What you are asked to do: Scan the entries below for "will" and copy each line that holds it.

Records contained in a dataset
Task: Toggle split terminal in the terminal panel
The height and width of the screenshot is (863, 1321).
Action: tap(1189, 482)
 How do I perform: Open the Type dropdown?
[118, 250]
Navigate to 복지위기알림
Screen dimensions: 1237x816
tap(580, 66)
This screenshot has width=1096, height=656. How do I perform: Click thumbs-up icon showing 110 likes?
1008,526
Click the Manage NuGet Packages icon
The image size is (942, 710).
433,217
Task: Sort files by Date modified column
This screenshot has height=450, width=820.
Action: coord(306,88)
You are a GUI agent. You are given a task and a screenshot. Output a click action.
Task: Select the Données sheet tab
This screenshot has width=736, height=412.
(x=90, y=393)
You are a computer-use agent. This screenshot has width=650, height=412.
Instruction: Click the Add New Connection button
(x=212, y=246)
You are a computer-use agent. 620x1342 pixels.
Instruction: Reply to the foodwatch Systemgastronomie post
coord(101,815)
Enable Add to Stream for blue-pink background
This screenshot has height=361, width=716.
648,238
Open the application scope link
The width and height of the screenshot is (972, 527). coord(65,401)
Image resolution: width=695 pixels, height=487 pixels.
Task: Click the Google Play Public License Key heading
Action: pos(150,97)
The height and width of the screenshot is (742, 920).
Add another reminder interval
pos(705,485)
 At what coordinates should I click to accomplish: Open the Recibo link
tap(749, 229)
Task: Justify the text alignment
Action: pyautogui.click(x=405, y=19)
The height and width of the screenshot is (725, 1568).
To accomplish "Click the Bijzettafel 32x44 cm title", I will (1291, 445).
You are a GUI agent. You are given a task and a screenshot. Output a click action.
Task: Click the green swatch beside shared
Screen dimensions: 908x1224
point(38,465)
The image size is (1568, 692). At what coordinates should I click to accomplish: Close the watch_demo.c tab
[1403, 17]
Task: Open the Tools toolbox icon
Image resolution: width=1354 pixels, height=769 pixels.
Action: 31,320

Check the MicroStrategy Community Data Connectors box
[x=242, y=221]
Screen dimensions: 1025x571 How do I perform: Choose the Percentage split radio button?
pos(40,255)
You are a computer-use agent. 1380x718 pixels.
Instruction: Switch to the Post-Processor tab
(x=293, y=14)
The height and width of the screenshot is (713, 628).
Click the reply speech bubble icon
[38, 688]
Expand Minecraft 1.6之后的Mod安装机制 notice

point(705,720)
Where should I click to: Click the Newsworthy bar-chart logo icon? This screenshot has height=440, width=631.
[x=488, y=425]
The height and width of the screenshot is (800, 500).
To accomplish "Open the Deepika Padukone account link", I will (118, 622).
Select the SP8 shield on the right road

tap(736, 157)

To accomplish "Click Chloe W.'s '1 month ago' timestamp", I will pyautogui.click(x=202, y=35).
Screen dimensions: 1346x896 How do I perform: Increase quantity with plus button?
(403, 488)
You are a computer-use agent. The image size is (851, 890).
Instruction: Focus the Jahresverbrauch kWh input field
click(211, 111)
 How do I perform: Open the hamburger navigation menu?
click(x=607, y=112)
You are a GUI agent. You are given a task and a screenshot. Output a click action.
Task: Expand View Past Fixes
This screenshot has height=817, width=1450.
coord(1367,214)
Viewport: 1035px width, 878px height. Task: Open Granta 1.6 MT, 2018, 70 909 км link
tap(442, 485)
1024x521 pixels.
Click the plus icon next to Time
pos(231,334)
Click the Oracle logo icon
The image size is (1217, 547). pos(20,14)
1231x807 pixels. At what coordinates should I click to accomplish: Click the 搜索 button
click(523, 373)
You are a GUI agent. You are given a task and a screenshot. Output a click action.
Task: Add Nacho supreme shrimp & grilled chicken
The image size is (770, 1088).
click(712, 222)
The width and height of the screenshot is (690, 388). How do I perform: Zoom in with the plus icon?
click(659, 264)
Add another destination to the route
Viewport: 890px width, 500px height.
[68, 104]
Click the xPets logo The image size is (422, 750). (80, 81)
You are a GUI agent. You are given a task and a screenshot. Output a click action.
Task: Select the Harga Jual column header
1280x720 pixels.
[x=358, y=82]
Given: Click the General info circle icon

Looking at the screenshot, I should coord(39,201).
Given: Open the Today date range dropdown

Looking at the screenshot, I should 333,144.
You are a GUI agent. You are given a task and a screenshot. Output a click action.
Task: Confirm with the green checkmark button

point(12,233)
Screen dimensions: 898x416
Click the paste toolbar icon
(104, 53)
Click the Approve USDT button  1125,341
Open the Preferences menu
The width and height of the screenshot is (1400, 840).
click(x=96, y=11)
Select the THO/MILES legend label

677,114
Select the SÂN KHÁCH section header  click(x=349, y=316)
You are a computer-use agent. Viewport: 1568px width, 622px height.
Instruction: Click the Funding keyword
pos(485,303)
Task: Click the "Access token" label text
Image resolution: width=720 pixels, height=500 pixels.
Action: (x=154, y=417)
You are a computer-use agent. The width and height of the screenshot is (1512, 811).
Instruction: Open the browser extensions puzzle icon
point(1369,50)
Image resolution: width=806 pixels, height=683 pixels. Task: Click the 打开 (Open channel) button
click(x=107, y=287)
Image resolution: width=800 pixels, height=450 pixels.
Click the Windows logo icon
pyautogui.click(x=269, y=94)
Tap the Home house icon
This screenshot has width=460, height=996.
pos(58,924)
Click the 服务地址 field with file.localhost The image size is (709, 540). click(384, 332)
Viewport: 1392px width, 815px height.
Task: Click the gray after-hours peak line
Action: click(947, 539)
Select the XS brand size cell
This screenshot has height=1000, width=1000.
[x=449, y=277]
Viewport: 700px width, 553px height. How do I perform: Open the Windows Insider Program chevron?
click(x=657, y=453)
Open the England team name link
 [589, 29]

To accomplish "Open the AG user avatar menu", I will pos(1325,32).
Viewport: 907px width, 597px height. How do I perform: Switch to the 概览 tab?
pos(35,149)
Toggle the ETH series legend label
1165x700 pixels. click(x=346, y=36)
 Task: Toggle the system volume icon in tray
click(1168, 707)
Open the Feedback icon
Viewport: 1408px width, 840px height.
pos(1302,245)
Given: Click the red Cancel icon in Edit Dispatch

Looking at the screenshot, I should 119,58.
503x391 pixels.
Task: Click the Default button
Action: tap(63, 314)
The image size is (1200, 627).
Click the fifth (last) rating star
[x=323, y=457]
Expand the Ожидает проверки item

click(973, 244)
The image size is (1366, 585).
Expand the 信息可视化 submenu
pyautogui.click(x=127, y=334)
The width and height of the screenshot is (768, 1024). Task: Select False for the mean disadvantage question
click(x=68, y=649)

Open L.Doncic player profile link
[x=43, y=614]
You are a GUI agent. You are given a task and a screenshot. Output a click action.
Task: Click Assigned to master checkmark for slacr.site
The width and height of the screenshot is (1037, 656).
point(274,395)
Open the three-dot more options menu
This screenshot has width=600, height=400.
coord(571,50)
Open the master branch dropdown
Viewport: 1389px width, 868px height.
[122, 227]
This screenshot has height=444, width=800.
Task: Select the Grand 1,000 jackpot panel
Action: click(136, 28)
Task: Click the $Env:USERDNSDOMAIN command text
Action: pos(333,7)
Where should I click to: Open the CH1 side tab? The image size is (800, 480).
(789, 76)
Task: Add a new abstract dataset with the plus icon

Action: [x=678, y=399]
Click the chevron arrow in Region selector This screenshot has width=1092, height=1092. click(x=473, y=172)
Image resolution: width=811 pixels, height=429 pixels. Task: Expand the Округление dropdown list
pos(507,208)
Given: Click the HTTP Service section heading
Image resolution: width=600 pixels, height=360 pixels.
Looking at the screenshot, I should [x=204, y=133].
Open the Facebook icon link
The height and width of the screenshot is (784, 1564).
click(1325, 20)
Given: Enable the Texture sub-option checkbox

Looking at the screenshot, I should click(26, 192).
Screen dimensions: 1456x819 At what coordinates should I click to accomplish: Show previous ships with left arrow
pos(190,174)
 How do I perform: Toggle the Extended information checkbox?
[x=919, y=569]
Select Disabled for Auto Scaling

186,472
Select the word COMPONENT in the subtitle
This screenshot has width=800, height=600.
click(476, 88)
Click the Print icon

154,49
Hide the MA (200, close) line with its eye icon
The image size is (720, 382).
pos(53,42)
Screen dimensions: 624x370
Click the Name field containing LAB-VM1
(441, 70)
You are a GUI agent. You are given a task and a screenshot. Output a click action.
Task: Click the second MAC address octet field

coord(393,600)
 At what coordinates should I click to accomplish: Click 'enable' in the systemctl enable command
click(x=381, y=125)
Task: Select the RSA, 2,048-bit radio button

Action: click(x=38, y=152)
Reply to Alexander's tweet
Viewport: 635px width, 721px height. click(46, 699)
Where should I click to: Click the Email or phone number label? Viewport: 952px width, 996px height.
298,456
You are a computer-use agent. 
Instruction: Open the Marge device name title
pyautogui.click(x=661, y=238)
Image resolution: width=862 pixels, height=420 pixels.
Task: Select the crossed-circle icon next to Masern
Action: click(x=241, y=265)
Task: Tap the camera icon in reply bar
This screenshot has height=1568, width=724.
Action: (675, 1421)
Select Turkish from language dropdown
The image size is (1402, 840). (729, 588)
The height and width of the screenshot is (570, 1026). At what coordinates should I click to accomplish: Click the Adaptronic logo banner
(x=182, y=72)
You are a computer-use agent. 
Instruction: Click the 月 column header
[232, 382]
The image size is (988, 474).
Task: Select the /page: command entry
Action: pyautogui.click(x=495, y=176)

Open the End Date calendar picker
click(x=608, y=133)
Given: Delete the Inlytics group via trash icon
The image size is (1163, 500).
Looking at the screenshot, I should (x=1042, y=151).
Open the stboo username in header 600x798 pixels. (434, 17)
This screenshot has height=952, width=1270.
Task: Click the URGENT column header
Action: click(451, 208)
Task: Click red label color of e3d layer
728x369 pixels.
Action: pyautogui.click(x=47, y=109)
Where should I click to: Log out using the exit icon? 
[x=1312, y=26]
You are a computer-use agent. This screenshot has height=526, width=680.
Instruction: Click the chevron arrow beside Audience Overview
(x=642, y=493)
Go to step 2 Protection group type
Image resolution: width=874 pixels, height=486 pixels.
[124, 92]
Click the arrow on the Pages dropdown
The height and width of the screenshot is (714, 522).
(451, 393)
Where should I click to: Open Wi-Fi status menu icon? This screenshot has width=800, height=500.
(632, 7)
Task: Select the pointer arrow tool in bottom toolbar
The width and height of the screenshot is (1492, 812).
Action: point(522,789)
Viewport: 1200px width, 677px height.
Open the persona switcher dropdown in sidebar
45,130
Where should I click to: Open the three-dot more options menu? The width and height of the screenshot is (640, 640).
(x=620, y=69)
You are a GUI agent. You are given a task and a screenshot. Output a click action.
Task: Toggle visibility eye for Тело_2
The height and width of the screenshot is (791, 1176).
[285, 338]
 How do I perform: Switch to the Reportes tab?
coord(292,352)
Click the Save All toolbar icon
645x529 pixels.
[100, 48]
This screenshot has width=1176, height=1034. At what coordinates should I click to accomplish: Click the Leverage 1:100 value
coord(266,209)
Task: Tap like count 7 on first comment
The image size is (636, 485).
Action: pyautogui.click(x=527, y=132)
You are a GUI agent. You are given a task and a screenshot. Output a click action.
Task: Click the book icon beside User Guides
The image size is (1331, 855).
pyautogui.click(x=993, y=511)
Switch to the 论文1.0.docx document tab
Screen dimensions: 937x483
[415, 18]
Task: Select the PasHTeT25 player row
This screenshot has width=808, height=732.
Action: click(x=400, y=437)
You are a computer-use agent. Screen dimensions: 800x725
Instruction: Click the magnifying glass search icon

Your solution:
To accomplish "Click the Bijzettafel 32x44 cm title", I will (1291, 445).
To accomplish "Open the Deepika Padukone account link", I will (118, 622).
To accomplish "Click Chloe W.'s '1 month ago' timestamp", I will pyautogui.click(x=202, y=35).
To accomplish "Open the AG user avatar menu", I will pos(1325,32).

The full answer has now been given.